"Y a-t-il au monde un endroit aussi beau que ce coin de paradis!", s'exclame l'actrice Grace Kelly en 1954 en surplombant Monaco au volant d'une décapotable au côté de Cary Grant, dans La Main au Collet d'Alfred Hitchcock. La future princesse, qui vient de slalomer sur une route en corniche où elle perdra la vie en septembre 1982, en est toujours l'une des meilleures ambassadrices.
"La Main au Collet est notre plus grand titre publicitaire de l'histoire", admet Guillaume Rose, directeur du tourisme de la principauté de Monaco, qui entame toutes ses présentations dans le monde en projetant cette scène d'anthologie.

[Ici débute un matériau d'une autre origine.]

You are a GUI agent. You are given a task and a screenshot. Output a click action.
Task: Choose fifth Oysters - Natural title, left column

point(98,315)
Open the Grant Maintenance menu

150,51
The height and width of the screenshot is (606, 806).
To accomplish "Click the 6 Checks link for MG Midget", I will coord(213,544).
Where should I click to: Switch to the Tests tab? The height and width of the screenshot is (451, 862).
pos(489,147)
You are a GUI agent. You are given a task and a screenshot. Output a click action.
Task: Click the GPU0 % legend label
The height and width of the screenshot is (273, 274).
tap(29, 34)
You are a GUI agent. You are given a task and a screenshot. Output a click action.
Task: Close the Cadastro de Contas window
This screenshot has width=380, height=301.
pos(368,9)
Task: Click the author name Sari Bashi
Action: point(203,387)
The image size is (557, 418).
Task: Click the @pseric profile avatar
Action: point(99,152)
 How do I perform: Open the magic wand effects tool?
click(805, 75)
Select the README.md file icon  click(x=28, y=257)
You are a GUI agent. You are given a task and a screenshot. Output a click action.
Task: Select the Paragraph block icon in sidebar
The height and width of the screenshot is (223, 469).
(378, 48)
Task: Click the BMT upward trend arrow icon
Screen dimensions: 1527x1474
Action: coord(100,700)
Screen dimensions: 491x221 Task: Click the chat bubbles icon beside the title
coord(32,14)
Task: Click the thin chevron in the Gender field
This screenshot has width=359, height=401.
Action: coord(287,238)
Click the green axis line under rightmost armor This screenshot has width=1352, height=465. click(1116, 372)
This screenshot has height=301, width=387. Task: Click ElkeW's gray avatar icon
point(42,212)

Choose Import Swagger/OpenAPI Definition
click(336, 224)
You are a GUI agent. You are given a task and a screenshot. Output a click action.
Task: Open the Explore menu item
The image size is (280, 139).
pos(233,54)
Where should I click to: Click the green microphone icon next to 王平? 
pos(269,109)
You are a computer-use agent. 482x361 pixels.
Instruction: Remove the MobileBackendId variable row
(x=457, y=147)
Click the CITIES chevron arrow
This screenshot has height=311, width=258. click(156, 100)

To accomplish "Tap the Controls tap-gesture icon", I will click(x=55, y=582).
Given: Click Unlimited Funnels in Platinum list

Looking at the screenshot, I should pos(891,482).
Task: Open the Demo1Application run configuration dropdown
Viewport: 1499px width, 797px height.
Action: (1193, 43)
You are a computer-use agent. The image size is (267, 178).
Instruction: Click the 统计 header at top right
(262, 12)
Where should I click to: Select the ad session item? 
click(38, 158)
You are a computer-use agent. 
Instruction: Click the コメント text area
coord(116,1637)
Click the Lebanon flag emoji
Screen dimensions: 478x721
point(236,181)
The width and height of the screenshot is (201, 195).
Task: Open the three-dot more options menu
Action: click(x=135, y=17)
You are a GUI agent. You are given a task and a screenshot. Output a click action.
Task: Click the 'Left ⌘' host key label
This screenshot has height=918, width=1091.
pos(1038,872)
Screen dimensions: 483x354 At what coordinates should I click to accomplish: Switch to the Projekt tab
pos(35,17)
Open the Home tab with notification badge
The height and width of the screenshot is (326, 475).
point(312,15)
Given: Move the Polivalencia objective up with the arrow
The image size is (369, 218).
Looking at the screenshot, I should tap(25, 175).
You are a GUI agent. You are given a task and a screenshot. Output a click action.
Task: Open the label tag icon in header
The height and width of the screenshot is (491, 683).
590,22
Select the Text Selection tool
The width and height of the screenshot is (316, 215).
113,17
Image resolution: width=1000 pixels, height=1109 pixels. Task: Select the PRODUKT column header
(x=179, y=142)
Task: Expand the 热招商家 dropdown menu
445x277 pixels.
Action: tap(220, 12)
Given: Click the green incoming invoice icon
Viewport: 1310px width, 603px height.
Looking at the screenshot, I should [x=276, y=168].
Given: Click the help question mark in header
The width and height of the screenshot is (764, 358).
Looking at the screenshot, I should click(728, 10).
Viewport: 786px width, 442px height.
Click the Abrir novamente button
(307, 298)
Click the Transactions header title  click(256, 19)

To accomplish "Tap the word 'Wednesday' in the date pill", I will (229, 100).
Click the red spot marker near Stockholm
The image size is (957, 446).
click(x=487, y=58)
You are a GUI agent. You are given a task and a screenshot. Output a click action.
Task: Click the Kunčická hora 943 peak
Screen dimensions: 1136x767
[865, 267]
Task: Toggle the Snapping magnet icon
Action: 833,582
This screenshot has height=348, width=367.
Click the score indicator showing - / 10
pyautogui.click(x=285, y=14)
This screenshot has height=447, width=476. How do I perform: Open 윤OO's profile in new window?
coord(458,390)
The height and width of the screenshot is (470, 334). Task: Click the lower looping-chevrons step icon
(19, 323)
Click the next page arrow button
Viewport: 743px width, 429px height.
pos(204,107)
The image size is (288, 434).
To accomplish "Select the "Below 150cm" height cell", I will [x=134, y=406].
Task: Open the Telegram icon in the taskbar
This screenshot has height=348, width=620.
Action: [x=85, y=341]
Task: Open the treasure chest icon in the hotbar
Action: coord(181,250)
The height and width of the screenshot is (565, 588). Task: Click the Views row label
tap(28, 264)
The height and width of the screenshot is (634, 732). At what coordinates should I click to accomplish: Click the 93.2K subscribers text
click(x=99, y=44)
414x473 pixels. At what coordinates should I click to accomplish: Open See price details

Deux ans plus tard, elle épousera le prince Rainier, rencontré à Cannes. On est en 1956, Grace Kelly a 27 ans, est au sommet de la gloire mais abandonne sa carrière d'actrice pour honorer son titre de princesse de Monaco.
Trente ans après sa disparition tragique, un 14 septembre à 52 ans, "l'image de la princesse Grace ne faiblit pas", constate Guillaume Rose, qui perçoit aussi un retour de nostalgie. "Elle incarnait une époque de prospérité absolue.
L'on se souvient d'une princesse à la tête blonde toujours impeccablement coiffée, aux manières délicates, à la garde robe années 50 très distinguée. De Paris Toronto, en passant par Moscou, Rome, Londres ou Sao Paulo, cet héritage voyage à travers le monde depuis 2007 grâce à une exposition consacrée à la star hollywoodienne devenue princesse. Sa dernière halte en Australie a attiré cette année 153 000 visiteurs.
La mère des Monégasques
Devenue princesse, "Grace va faire venir le monde entier à Monaco", en développant les événements culturels, précise Guillaume Rose. Dans les années 50, la principauté un peu endormie a du mal à remonter la pente de l'après-guerre, époque où l'on hésite à afficher sa richesse. Puis le Rocher connaîtra une rapide expansion.
"La princesse a donné du lustre à Monaco", dès son arrivée en bateau des Etats-Unis, souligne son assistante personnelle durant 19 ans, Louisette Lévy-Soussan Azzoaglio. "Elle avait tourné une page sur sa carrière, mais elle était très fidèle en amitié", recevant régulièrement Frank Sinatra, Cary Grant, Ava Gardner, Liz Taylor, Richard Burton, David Niven ou encore Alfred Hitchcock, se souvient-elle.
"Elle venait d'un autre monde. On l'a qualifiée de froide et de lointaine, mais elle était enthousiaste et très curieuse de cette vie qu'elle découvrait", explique son ancienne secrétaire, louant "son grand sens de l'humour". "Elle avait été une actrice professionnelle, c'était une princesse professionnelle. Elle était dédiée à ce qu'elle pensait être son rôle de mère des Monégasques", créant nombre d'institutions caritatives ou des garderies, insiste-t-elle." A sa mort, j'ai vu la tristesse envahir Monaco".